Ainsi, on découvre que pour se présenter aux suffrages des Français, on devrait d’abord demander pardon d’être catholique, ou affirmer que finalement pas tant que ça, ne vous inquiétez pas. Ainsi, on découvre qu’en 2019 les vieux caciques de LR sont fort mal à l’aise devant les Manifs pour tous alors qu’ils avaient peu hésité à aller y faire leur marché naguère, quand cela semblait représenter un vivier électoral conséquent. Ainsi on découvre que dire son opposition à l’avortement, même de manière privée, constitue un crime-pensée à la mode orwellienne, et pas seulement pour la gauche, mais pour une bonne partie des représentants officiels de la droite.
Tout ceci se dévoile dans ce qui arrive à François-Xavier Bellamy depuis qu’il a été établi tête de liste de l’antique parti de droite de gouvernement par Laurent Wauquiez. Pourtant, on ne peut pas dire que le conseiller municipal de Versailles soit du genre à péter à table ou à fabriquer de l’esclandre. Son tempérament semble plutôt le mener vers le débat feutré, au risque d’être lénifiant. Mais peu importe en l’occurrence ce que l’on pense du caractère de l’homme : à travers lui, ce sont toutes les idées conservatrices qui sont attaquées, et violemment, par la gauche et la droite de gauche coalisées. Christian Estrosi pousse même l’insolence à déclarer que « passer de Simone Veil à Bellamy, c’est compliqué » – pas tant que ça en réalité puisqu’il a bien dû faire ce trajet-ci et retour au moins trois fois dans sa belle carrière d’opportuniste niçois. Éric Woerth déclare sentencieusement que Bellamy ne représente qu’en petite partie la droite, sans jamais démontrer quelles seraient les idées du reste de la droite. Si c’est la suppression de l’ISF et la moindre taxation du travail, on n’a plus besoin de vous, adressons-nous directement à Macron et à vos anciens amis Philippe, Darmanin et Le Maire qui font le job. Tragédie comique de ces hommes dont les idées sont allées au pouvoir, mais sans eux. On voudrait enfin s’en débarrasser, mais las ! ils tiennent toujours le parti, en témoigne le fait que Wauquiez ait dû adjoindre deux sbires à Bellamy pour contenter leurs coteries.
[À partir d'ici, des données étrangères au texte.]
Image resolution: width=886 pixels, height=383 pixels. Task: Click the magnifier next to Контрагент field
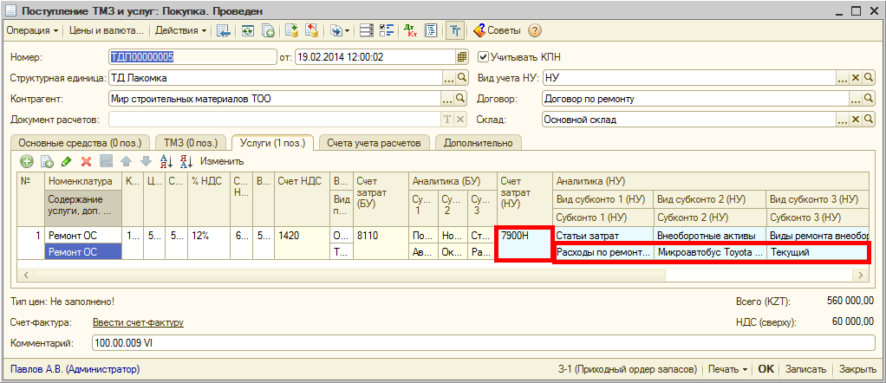pos(461,99)
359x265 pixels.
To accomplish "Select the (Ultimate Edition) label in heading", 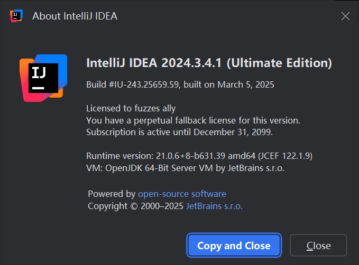I will [x=279, y=63].
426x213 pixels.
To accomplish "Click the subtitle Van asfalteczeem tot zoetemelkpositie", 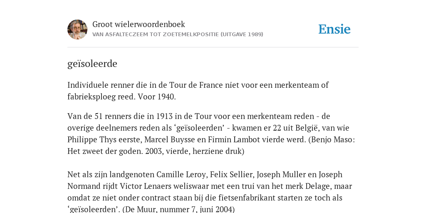I will (x=178, y=35).
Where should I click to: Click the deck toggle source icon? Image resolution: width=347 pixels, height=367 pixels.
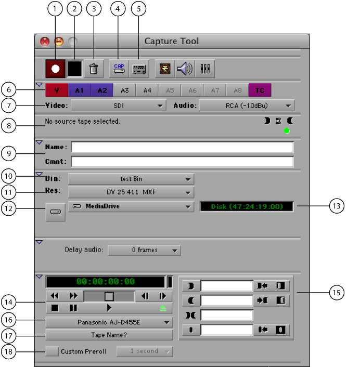pos(138,68)
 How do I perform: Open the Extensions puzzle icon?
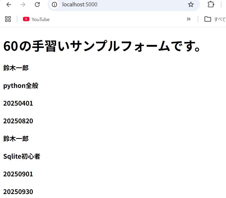211,4
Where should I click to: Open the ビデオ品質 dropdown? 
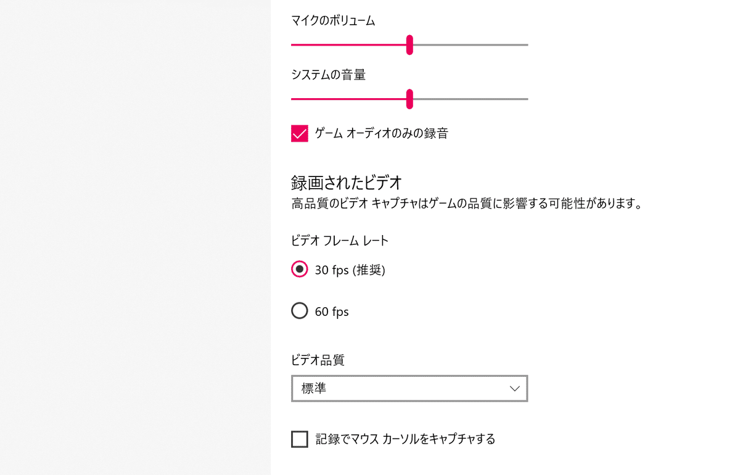pyautogui.click(x=409, y=389)
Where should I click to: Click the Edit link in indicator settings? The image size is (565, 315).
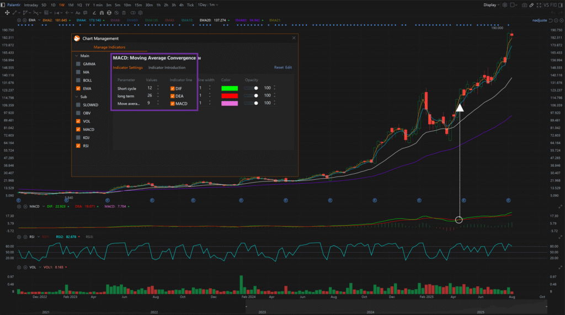pos(289,68)
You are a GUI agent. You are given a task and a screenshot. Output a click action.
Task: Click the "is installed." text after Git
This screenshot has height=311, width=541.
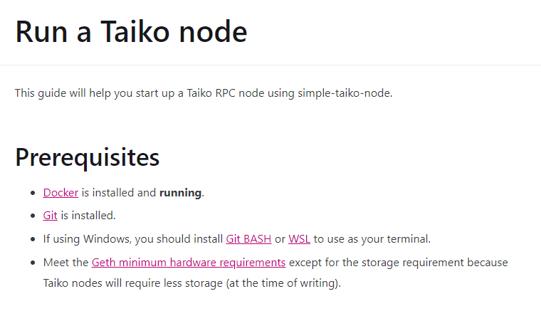(x=88, y=215)
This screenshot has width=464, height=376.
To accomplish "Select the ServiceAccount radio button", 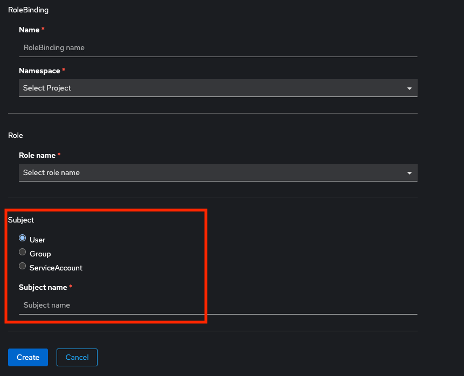I will click(23, 266).
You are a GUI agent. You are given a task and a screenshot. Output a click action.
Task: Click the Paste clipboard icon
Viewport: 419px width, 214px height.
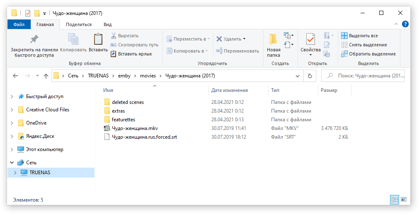(98, 39)
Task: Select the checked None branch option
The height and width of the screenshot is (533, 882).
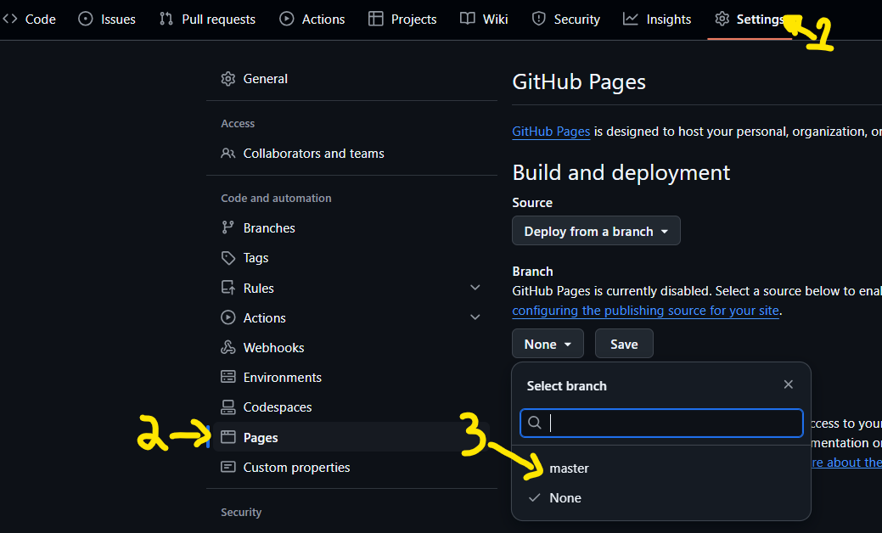Action: [x=565, y=498]
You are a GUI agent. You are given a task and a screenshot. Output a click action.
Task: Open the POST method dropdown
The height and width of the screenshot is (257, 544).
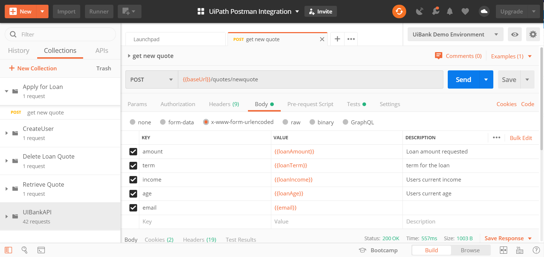pyautogui.click(x=152, y=79)
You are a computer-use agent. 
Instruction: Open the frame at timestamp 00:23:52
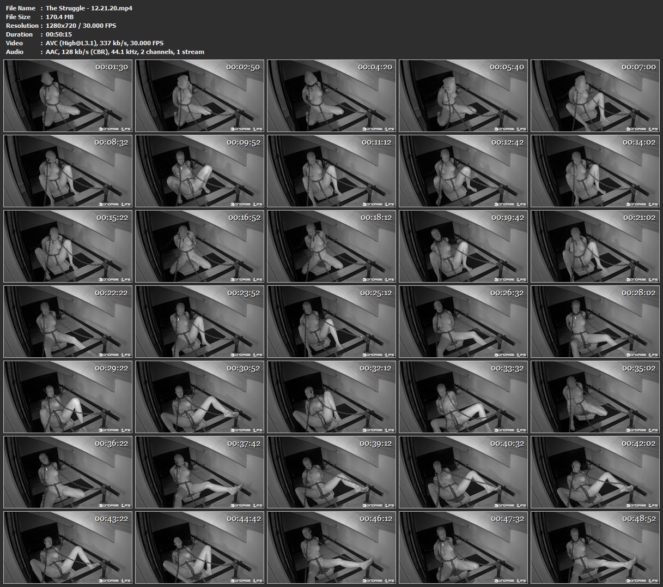pyautogui.click(x=199, y=321)
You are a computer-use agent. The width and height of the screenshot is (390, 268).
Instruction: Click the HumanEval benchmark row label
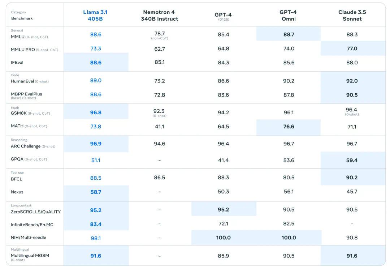[22, 81]
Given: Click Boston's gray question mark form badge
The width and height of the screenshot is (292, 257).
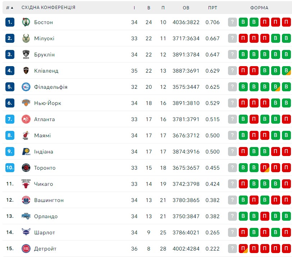Looking at the screenshot, I should click(x=232, y=22).
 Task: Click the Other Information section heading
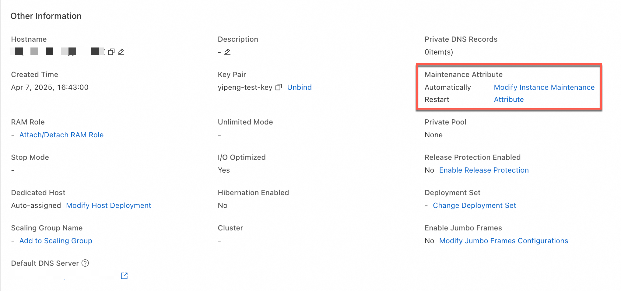click(46, 16)
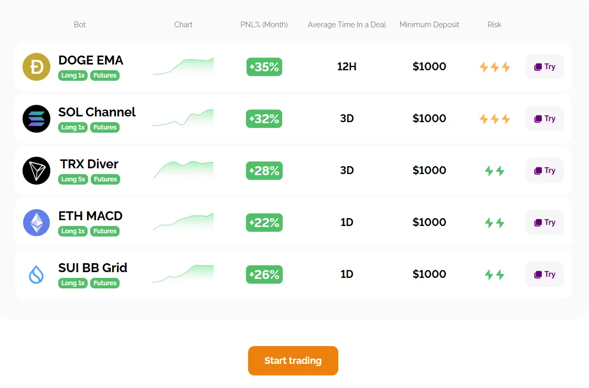Viewport: 589px width, 388px height.
Task: Select the ETH MACD bot name
Action: 90,216
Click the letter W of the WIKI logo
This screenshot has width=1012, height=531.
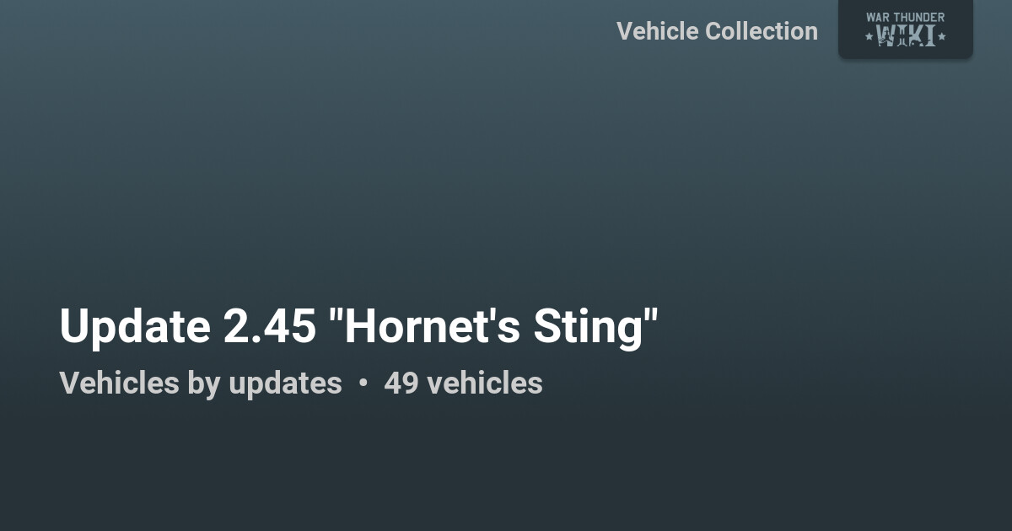click(x=886, y=35)
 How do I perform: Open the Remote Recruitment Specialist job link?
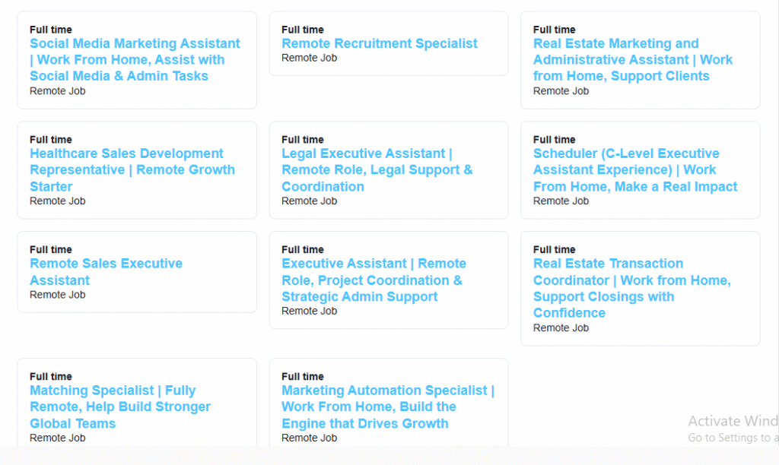[379, 44]
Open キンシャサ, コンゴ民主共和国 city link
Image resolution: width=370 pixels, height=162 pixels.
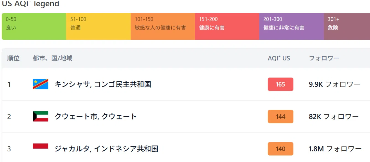[x=103, y=84]
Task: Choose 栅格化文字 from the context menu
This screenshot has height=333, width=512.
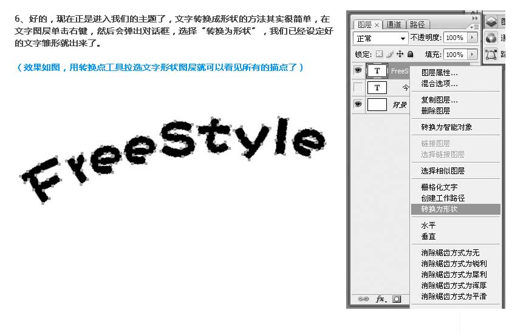Action: (x=439, y=187)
Sinistre farce de la démocratie des partis, où le RN joue aussi sa mauvaise partition, en déclarant que lui non plus n’a rien à voir avec le conservatisme de Bellamy. Où Marine Le Pen s’enferme dans un populisme de mauvais aloi, sans contenu, dans un souverainisme dont l’on peine à définir les contours autant que l’identité. Où la liste de Nicolas Dupont-Aignan encore plie sous le politiquement correct en excluant une candidate – dont l’on peut penser ce que l’on veut par ailleurs, mais que les fausses accusations de racisme et d’antisémitisme salissent irrémédiablement.

Une occasion ratée
Alors que les élections européennes fournissaient une formidable occasion, en France, de contester les pleins pouvoirs de fait du président de la République et, en Europe, de constituer un groupe « souverainiste » opposé aux habituels eurocrates, on sent, deux mois avant, que notre pays, une fois encore, sera exclu de la nouvelle donne mondiale. Non que nous souhaitions des populistes à la Trump ou à la Bolsonaro, non bien entendu que nous souhaitions des autocrates à la Poutine : mais le mouvement de l’histoire démontre aujourd’hui à l’évidence un retour de balancier et la contestation de la sociale-démocratie telle qu’elle s’était imposée depuis la fin de la guerre. C’était enfin le temps de réimposer une autre politique en France, avec les libertés en bas et l’autorité en haut, comme disait l’autre : une politique intérieure plus subsidiaire, qui se soucie des oubliés, des faibles et des pauvres ; une politique extérieure de puissance, qui renoue avec le rôle non-pareil de la France dans le monde.
Mais voilà qui nécessiterait des cadres, un programme ou un projet, une volonté politique et surtout des chefs dignes de ce nom, capables de se sacrifier pour le bien commun. Mais « la République est le régime qui réclame le plus de vertu et celui qui y pousse le moins », comme savait encore Maurras. La libération n’est hélas pas pour demain. Rien n’empêche cependant d’y travailler. Et de renouer avec le courage.